Puis une première « action » a été décidée pour aller à la rencontre nos concitoyens et les informer de nos revendications et des effets qu’aura potentiellement pour eux et leurs proches l’application de la réforme de l’assurance-chômage. Rendez-vous a donc été donné pour tracter sur une place de marché populaire un vendredi matin, et éventuellement ensuite se rendre dans deux Pôle emploi pour là aussi informer les usagers. Mais à peine arrivés sur place, nos identités ont été contrôlées par la police (4 véhicules et 10 policiers dont un habilité LBD ont été envoyés pour nous faire obstacle) et notre banderole, que nous n’avons même pas eu le temps de déployer a été détruite. Après de longues parlementations, nous avons été autorisés à tracter par petits groupes.
Le message est clair : tant que nous restons dans les théâtres, nous n’inquiétons personne. Et si nous sortons, on nous a à l’œil.
Manifester le 1er mai, c’est augmenter la pression sur le gouvernement
Le samedi 3 avril, une manifestation de Gilets jaunes devait arriver devant le Théâtre de l’Odéon à Paris. Résultat : la place a été bouclée par un déploiement massif de gendarmes et de policiers et tout rassemblement interdit.
Evidemment, la possibilité d’une « convergence des luttes » et de nouvelles manifestations massives et déterminées font peur au gouvernement. Plus les connexions se feront, en dehors des lieux occupés, comme c’est progressivement le cas avec des collectifs de Gilets jaunes, des associations des quartiers populaires, d’autres secteurs dont les travailleurs sont privés de la possibilité de travailler et donc en colère, plus nous augmenterons le rapport de force engagé.

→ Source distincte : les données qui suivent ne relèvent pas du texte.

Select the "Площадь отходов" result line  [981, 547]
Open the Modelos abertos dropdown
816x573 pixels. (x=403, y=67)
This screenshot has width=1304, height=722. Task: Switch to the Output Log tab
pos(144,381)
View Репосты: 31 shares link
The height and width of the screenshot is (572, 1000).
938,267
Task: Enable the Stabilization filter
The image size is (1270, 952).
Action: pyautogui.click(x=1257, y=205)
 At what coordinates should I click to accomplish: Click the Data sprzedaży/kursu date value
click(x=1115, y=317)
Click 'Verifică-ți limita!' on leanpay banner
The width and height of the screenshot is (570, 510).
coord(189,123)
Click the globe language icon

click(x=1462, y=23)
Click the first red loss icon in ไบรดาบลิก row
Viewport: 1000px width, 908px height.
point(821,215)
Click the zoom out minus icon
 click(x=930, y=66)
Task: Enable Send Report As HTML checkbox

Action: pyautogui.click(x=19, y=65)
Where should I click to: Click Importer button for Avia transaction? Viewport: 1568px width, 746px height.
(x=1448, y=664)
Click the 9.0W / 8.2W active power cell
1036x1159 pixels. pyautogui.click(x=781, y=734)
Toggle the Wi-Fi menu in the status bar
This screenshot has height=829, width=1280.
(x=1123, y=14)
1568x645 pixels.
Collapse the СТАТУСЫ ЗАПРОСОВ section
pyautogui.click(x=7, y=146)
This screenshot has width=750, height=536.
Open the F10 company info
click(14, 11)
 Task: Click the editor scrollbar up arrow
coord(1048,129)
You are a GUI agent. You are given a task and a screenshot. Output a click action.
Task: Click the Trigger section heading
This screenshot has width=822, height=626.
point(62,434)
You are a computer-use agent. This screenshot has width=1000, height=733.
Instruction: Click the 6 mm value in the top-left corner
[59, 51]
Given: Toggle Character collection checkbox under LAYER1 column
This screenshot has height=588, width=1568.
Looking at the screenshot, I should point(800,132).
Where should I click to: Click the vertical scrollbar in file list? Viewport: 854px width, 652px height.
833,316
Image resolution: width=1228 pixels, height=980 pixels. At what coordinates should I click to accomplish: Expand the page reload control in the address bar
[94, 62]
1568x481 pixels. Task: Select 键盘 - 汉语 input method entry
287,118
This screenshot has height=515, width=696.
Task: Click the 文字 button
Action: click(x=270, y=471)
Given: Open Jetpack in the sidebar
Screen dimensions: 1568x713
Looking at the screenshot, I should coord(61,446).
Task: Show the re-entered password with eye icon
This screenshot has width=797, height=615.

Et alors, nous pourrons peut-être passer l’offensive, et en plus des droits revendiqués, en conquérir de nouveaux ou en tout cas ouvrir dans les esprits la voie de ces conquêtes, comme le salaire à la qualification personnelle, détaché du marché de l’emploi et des postes occupés selon les hiérarchies et valeurs du système capitaliste, ou pour le dire autrement, une véritable sécurité sociale professionnelle qui puisse constituer une garantie économique générale grâce à une rémunération à vie pour toutes et tous.
Pour cela, il va falloir sérieusement augmenter la pression sur le gouvernement et être beaucoup plus nombreux.
Quel meilleur rendez-vous que celui proposé par Jérôme Rodriguez le 28 mars dernier devant le Théâtre de l’Odéon (« Quel que soit le métier, quelle que soit la personne, quel que soit l’âge de la personne, d’où qu’elle vienne, on veut tous la même chose. On veut exactement tous la même chose. On veut un petit peu de bonheur, un petit peu de joie de vivre, on veut pouvoir travailler et pouvoir gagner le salaire qui va en fonction de notre travail et faire en sorte que ce salaire nous emmène jusqu’à la fin du mois. C’est ça le message des Gilets jaunes. »). Le 1er mai 2021, laissons tomber les étiquettes et reprenons les Champs-Elysées pour renverser ce système dont plus personne ne veut ! Unissons nos colères !
Oseront-ils mutiler des artistes marchant vers l’Elysée ou les préfectures partout en France?
Nous ne voulons pas réparer et remettre en marche la machine à broyer le vivant.
Nous voulons vivre enfin.
Alexandre CHARLET, acteur
Oseront-ils mutiler des artistes marchant vers l’Elysée ou les préfectures partout en France? oui sans aucun doute, on assiste à la perte des acquis sociaux. J’espère qu’Alexandre Charlet et d’autres intermittents parviendront à s’organiser pour ne pas perdre un membre. La rue n’est pas le bon lieu peut-être?